Webcollege Kerninstrumenten: Deel 3 Beleidscyclus, planning en samenhang
Met de nieuwe Omgevingswet willen we de leefomgeving zo goed mogelijk gebruiken en beschermen. De Omgevingswet biedt 6 kerninstrumenten om overheidsinstanties hierbij te helpen. De 6 kerninstrumenten zijn: de omgevingsvisie, het programma, algemene rijksregels, decentrale regels, de omgevingsvergunning en het projectbesluit.
Katja Stribos is strategisch adviseur Omgevingswet bij de Vereniging van Nederlandse Gemeenten (VNG). Zij geeft een presentatie over de relatie tussen de kerninstrumenten van de verschillende overheden. Deze presentatie is in 3 afzonderlijke webcolleges te bekijken.

Fragment uit dataset:
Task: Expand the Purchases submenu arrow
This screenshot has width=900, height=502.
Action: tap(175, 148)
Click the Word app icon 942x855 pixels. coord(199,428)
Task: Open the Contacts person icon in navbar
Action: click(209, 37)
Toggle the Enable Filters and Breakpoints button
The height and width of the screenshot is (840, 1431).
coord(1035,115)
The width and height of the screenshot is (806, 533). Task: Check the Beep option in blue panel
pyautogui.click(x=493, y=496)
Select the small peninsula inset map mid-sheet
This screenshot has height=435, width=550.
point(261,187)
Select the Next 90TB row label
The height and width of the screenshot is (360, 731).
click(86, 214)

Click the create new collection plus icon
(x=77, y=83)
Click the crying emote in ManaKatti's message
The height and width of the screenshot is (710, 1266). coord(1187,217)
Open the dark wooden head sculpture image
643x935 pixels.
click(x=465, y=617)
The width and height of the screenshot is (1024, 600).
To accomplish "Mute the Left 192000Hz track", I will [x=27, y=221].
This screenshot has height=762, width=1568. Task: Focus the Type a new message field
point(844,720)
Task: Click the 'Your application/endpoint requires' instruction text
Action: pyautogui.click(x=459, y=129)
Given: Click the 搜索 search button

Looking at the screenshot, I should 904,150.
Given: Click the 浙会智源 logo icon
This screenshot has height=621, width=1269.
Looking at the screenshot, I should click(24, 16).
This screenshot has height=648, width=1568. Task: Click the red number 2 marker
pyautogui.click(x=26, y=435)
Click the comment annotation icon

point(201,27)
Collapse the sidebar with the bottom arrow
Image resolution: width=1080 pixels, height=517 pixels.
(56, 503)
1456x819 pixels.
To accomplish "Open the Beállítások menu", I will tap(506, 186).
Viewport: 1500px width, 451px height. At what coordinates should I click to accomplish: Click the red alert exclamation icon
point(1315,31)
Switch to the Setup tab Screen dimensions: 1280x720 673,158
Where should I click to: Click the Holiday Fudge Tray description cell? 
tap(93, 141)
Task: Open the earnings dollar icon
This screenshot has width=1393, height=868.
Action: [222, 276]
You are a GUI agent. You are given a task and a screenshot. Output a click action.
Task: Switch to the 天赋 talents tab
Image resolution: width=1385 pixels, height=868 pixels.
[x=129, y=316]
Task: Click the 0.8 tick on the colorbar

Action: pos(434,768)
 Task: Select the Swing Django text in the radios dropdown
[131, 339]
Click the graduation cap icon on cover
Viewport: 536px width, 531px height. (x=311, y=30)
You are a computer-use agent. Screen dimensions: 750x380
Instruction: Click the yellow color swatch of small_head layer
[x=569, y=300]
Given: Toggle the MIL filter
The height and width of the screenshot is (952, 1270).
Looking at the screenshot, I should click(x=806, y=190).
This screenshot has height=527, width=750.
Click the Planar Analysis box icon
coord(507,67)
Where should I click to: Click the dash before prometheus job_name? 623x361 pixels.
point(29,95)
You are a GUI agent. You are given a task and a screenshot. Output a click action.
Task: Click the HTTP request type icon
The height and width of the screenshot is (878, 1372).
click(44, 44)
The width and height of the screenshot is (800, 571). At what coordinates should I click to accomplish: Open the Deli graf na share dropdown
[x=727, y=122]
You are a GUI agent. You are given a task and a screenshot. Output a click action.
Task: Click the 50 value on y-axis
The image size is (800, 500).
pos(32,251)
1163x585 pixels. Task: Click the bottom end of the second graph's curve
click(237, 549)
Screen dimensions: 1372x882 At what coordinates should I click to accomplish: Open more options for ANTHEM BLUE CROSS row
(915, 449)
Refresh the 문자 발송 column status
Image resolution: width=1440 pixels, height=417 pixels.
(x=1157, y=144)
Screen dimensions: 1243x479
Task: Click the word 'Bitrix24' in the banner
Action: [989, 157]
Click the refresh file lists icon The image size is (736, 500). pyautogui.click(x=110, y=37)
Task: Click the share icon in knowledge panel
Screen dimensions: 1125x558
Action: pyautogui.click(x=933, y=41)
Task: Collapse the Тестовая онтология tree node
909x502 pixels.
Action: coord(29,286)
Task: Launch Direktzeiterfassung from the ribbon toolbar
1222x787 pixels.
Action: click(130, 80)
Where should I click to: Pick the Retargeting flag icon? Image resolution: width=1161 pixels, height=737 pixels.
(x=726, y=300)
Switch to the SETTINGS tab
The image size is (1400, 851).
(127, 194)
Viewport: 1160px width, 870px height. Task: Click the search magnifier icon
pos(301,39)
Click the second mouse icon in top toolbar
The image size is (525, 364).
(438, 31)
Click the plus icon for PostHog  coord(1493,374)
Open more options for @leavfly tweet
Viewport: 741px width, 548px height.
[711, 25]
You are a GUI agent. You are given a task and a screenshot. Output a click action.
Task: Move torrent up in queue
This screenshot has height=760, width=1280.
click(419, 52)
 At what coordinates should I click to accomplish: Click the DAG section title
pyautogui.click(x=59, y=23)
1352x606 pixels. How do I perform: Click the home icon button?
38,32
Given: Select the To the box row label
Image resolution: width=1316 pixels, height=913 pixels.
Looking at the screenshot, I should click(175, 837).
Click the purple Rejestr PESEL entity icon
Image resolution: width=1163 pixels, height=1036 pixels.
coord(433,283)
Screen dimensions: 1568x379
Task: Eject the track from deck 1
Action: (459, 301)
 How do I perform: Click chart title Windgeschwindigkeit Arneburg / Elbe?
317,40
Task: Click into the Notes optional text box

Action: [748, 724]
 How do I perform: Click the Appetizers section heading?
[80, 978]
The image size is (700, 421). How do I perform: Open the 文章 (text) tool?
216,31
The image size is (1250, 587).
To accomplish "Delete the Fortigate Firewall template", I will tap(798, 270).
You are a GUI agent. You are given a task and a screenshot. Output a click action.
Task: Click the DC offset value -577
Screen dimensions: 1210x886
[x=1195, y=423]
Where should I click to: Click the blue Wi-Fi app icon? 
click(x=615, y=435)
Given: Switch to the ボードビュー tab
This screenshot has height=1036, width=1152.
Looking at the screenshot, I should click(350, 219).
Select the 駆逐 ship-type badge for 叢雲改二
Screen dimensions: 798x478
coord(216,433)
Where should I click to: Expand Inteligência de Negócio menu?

**OPGAVEN**
- a) Beantwoord over het fragment over de Omgevingswet:
(i) Hoeveel kerninstrumenten biedt de Omgevingswet?
(ii) Welke functie heeft Katja Stribos bij de VNG?
(iii) In hoeveel afzonderlijke webcolleges is haar presentatie te bekijken?
- b) Zet de regels uit de vermeldingen om in een genummerde lijst, zonder lege regels. Neem ze op van de regel met "Task: Click into the Notes optional text box" tot en met de regel met "will tap(798, 270).".

**ANTWOORDEN**
- a)
(i) 6
(ii) Strategisch adviseur Omgevingswet
(iii) 3

- b)
1. Task: Click into the Notes optional text box
2. Action: [748, 724]
3.  How do I perform: Click the Appetizers section heading?
4. [80, 978]
5. The image size is (700, 421). How do I perform: Open the 文章 (text) tool?
6. 216,31
7. The image size is (1250, 587).
8. To accomplish "Delete the Fortigate Firewall template", I will tap(798, 270).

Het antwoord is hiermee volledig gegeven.